In `@packages/shared/fastfetchbot_shared/services/scrapers/threads/__init__.py`:
- Line 101: The direct nested access assigning threads =
data["data"]["data"]["containing_thread"]["thread_items"] is unsafe and can
raise KeyError/TypeError; update the code (the assignment to threads) to
validate the structure before indexing—either wrap it in a try/except catching
KeyError/TypeError and handle/massage/log a clear error or use defensive lookups
(chain dict.get checks or utility to safely traverse keys) to default to an
empty list or None when any level is missing and then proceed accordingly;
ensure the fix logs enough context about the missing field and preserves the
existing downstream behavior when threads is absent.

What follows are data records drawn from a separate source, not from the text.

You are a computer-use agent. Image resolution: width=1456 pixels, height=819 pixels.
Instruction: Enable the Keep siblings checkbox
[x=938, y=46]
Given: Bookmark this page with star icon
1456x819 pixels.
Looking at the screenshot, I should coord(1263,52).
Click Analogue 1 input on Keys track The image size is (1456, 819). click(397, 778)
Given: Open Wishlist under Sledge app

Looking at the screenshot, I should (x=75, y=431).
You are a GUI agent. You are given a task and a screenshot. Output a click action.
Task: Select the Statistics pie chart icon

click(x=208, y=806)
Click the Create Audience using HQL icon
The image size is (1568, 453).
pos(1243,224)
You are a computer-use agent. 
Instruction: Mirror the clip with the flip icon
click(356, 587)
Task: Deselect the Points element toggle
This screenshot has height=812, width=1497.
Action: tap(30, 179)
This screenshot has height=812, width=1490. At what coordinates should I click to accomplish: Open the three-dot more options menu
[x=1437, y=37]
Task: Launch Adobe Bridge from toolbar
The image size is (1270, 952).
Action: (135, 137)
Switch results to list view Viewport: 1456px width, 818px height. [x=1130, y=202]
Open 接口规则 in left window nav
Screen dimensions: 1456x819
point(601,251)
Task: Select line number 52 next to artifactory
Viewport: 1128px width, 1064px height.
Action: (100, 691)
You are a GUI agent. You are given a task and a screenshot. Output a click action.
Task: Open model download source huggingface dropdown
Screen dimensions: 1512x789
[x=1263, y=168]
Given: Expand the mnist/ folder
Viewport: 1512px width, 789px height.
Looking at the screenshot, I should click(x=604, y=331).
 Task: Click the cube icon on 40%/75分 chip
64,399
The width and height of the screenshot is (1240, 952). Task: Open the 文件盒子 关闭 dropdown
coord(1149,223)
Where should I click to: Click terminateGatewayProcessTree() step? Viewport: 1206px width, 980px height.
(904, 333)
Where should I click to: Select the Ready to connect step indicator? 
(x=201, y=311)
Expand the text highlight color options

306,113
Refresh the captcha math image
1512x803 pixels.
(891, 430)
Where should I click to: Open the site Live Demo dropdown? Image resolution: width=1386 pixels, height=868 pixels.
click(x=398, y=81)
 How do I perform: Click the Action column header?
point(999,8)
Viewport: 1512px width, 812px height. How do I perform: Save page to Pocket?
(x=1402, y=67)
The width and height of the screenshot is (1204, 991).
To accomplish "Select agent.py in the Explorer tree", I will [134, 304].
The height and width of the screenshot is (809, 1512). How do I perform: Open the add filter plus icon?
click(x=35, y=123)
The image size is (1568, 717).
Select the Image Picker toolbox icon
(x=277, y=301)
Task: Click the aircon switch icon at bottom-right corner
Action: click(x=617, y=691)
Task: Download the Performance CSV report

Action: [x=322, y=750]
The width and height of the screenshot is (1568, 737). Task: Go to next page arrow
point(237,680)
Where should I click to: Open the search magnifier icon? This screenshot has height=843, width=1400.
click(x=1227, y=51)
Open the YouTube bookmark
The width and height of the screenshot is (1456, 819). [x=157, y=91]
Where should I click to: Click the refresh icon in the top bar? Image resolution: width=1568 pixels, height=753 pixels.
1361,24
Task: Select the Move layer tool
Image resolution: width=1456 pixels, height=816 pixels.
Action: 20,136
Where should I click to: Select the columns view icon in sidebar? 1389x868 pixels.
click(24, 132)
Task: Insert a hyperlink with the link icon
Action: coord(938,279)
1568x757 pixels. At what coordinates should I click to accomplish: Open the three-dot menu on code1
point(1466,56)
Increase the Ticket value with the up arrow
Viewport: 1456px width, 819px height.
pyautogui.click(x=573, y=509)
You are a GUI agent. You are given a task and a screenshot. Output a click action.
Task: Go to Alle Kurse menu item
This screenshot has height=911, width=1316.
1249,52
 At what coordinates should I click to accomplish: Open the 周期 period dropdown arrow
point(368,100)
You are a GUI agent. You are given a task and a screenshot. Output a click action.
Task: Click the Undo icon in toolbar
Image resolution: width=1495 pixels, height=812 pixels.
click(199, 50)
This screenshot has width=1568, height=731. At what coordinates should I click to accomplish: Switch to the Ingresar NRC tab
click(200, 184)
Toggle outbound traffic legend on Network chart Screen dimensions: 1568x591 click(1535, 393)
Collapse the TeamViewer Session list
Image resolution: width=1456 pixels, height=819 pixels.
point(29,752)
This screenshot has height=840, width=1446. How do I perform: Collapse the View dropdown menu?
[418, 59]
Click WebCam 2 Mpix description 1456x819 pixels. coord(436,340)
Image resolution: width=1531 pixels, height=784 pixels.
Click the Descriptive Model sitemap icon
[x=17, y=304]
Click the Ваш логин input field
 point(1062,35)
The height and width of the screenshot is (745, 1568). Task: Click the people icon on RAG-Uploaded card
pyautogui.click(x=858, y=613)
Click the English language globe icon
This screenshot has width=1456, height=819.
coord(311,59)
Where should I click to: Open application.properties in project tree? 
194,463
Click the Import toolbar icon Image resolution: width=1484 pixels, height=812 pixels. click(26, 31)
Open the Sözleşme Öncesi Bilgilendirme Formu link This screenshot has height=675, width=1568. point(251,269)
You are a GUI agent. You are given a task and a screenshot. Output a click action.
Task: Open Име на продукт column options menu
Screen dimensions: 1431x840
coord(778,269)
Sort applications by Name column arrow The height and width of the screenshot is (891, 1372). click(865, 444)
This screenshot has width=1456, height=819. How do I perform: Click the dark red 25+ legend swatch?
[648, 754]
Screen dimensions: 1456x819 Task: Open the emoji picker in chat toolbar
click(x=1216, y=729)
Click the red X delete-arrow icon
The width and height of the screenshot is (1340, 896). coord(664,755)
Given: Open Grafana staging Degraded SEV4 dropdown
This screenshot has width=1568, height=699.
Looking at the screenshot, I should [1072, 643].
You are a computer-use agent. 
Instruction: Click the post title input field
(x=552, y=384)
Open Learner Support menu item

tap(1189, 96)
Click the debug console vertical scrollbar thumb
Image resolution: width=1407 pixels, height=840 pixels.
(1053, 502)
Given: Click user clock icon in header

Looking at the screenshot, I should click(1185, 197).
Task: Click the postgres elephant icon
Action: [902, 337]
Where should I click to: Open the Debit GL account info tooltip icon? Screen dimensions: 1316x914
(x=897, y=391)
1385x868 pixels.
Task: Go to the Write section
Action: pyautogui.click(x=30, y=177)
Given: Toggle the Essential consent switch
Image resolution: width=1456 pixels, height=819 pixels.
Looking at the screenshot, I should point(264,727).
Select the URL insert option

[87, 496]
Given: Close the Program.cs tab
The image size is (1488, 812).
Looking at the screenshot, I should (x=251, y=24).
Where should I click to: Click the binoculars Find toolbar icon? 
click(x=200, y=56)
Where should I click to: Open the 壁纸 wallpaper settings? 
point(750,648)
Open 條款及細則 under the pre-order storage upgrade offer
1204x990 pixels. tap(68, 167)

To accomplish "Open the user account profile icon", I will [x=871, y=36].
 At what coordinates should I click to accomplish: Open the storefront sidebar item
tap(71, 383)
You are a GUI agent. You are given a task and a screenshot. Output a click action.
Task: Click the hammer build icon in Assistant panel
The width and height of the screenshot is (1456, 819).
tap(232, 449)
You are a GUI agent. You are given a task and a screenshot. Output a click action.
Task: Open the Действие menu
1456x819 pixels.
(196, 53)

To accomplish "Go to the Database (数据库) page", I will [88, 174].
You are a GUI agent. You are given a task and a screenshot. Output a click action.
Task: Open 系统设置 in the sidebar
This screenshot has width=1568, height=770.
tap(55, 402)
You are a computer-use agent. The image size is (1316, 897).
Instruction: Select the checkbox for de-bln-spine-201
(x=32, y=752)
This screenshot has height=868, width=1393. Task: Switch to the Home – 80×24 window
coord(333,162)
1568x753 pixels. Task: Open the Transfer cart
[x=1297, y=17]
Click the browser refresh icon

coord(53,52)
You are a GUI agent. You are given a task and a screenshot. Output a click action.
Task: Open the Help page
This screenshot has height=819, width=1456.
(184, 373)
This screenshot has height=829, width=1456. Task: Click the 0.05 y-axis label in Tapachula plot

In `@packages/shared/fastfetchbot_shared/services/scrapers/zhihu/__init__.py`:
- Line 562: The ScraperError raises for Zhihu request failures are losing the
original exception context; update both instances where you re-raise
ScraperError("zhihu request failed") so they chain the original exception (use
"from e") — e.g., in the request handling block(s) where ScraperError is raised
after catching an exception variable (likely named e), change to raise
ScraperError("zhihu request failed") from e so the root cause traceback is
preserved for Sentry and consistency with the earlier pattern used around line
394.
In `@tests/unit/file_export/test_transcribe_exceptions.py`:
- Line 19: Tests use hardcoded "/tmp" paths (Ruff S108); update the test to use
a secure temp path instead of "/tmp/nonexistent.mp3" by using pytest's tmp_path
fixture or Python's tempfile (e.g., create a Path via tmp_path /
"nonexistent.mp3" or use tempfile.NamedTemporaryFile/TemporaryDirectory to
produce a safe temp filename), then pass that generated path to get_audio_text
to replace the hardcoded strings referenced in test_transcribe_exceptions.py
(look for get_audio_text calls at the failing locations).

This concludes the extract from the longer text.